» Exercise: Among the entries that follow, how many lines contain the string "agent"? Write the number alone.

» Data for processing:
--- START ---
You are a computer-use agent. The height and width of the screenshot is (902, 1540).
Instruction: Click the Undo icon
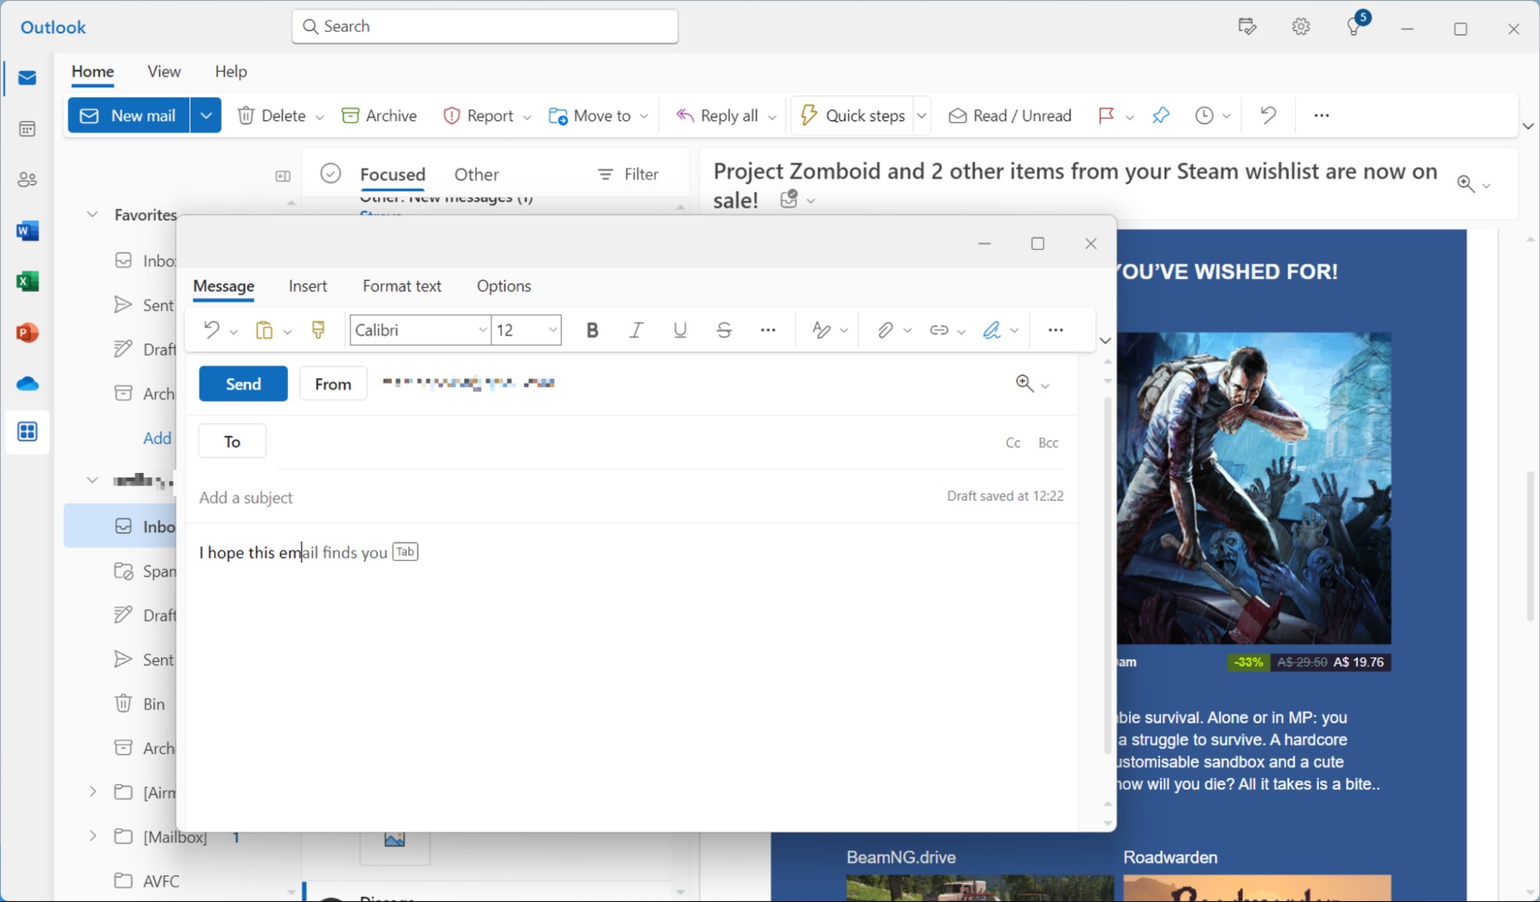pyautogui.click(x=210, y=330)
--- END ---
--- START ---
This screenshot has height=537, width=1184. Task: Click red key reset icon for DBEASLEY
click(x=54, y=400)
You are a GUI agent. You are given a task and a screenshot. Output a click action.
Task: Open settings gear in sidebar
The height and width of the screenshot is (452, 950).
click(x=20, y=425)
--- END ---
--- START ---
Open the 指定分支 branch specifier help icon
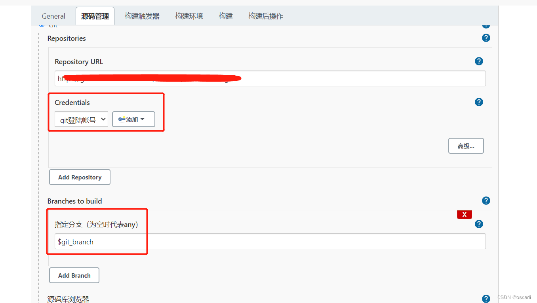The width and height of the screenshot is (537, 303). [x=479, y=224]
--- END ---
» Result of this exercise: 2